--- MATERIAL SHOWN ---

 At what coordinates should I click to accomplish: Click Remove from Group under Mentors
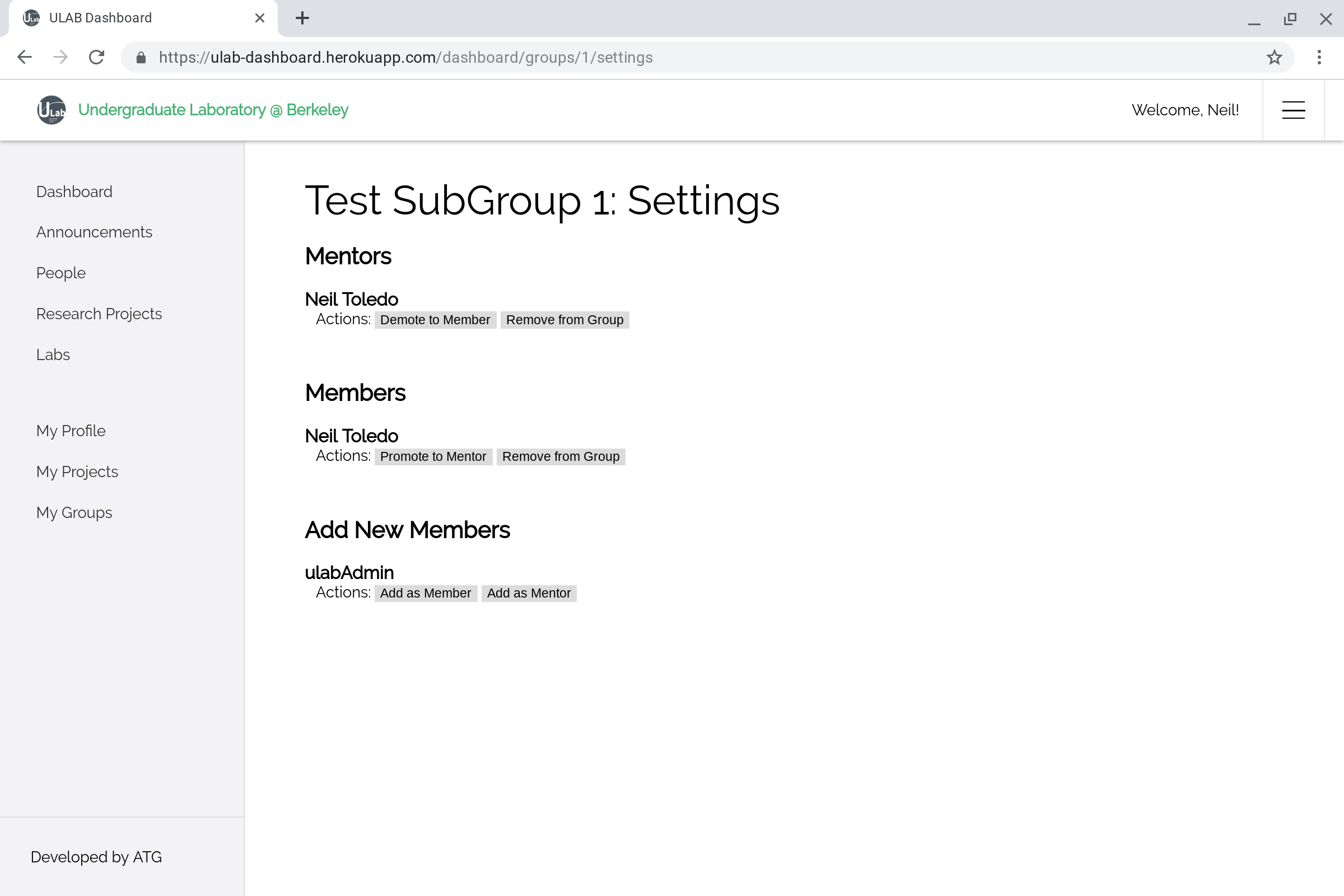pos(564,320)
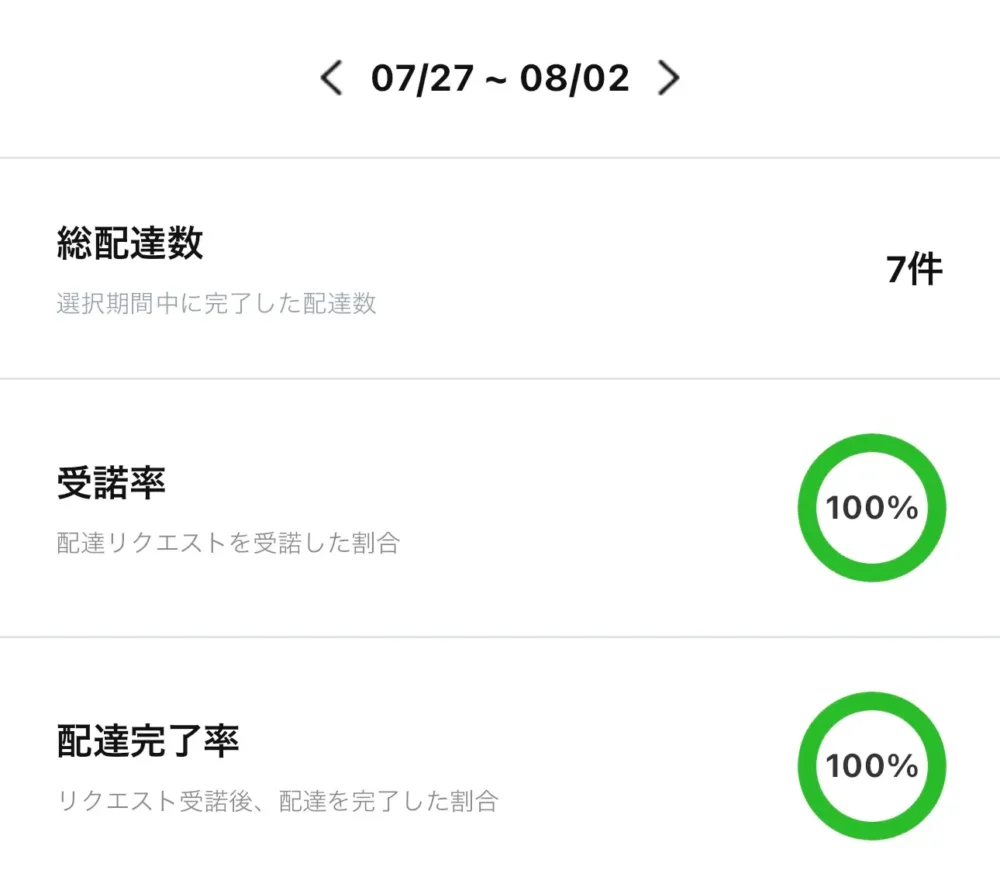Click the 100% acceptance rate circle indicator
This screenshot has width=1000, height=894.
871,508
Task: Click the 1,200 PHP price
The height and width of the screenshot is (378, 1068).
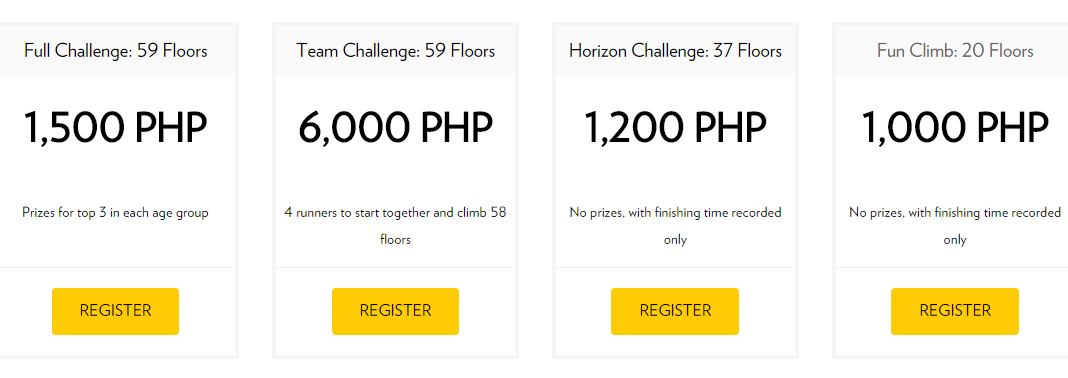Action: pyautogui.click(x=676, y=127)
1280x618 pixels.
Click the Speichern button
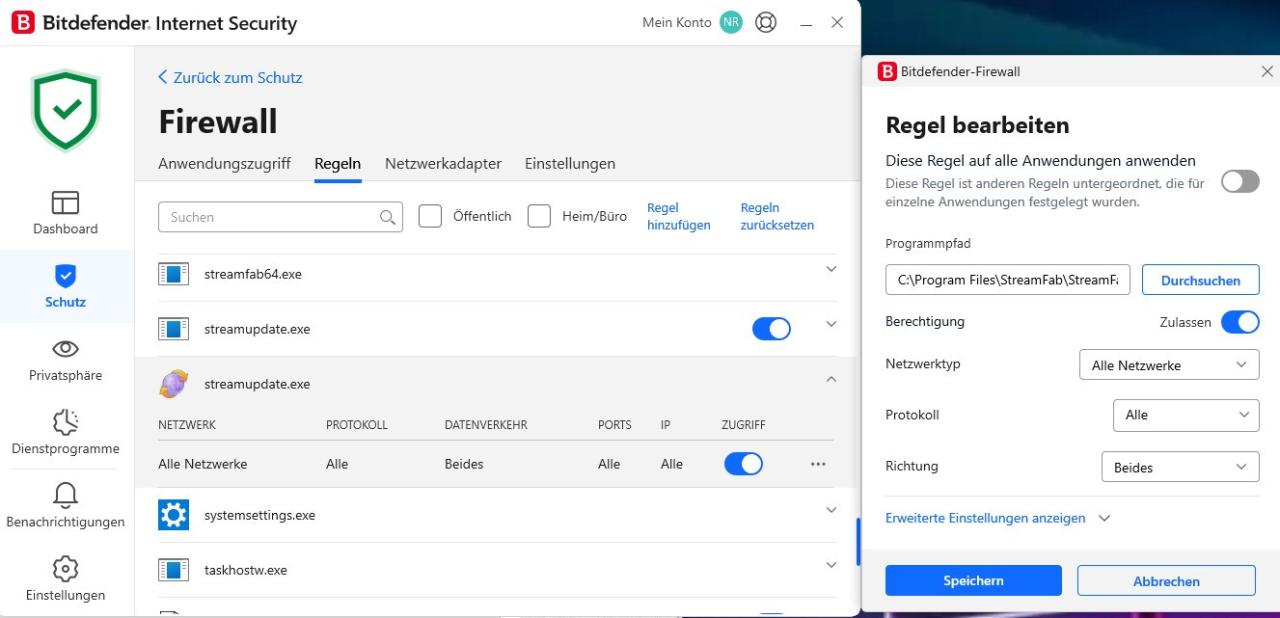(973, 580)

---

## TASK DIRECTIONS
Give back each entry verbatim but drop its pictures.

## TASK RESULT
 At what coordinates should I click to accomplish: Click Remove from Group under Mentors
pos(564,320)
Click the 100% acceptance rate circle indicator
This screenshot has width=1000, height=894.
871,508
Task: Click the 1,200 PHP price
The height and width of the screenshot is (378, 1068).
Action: pyautogui.click(x=676, y=127)
1280x618 pixels.
Click the Speichern button
(973, 580)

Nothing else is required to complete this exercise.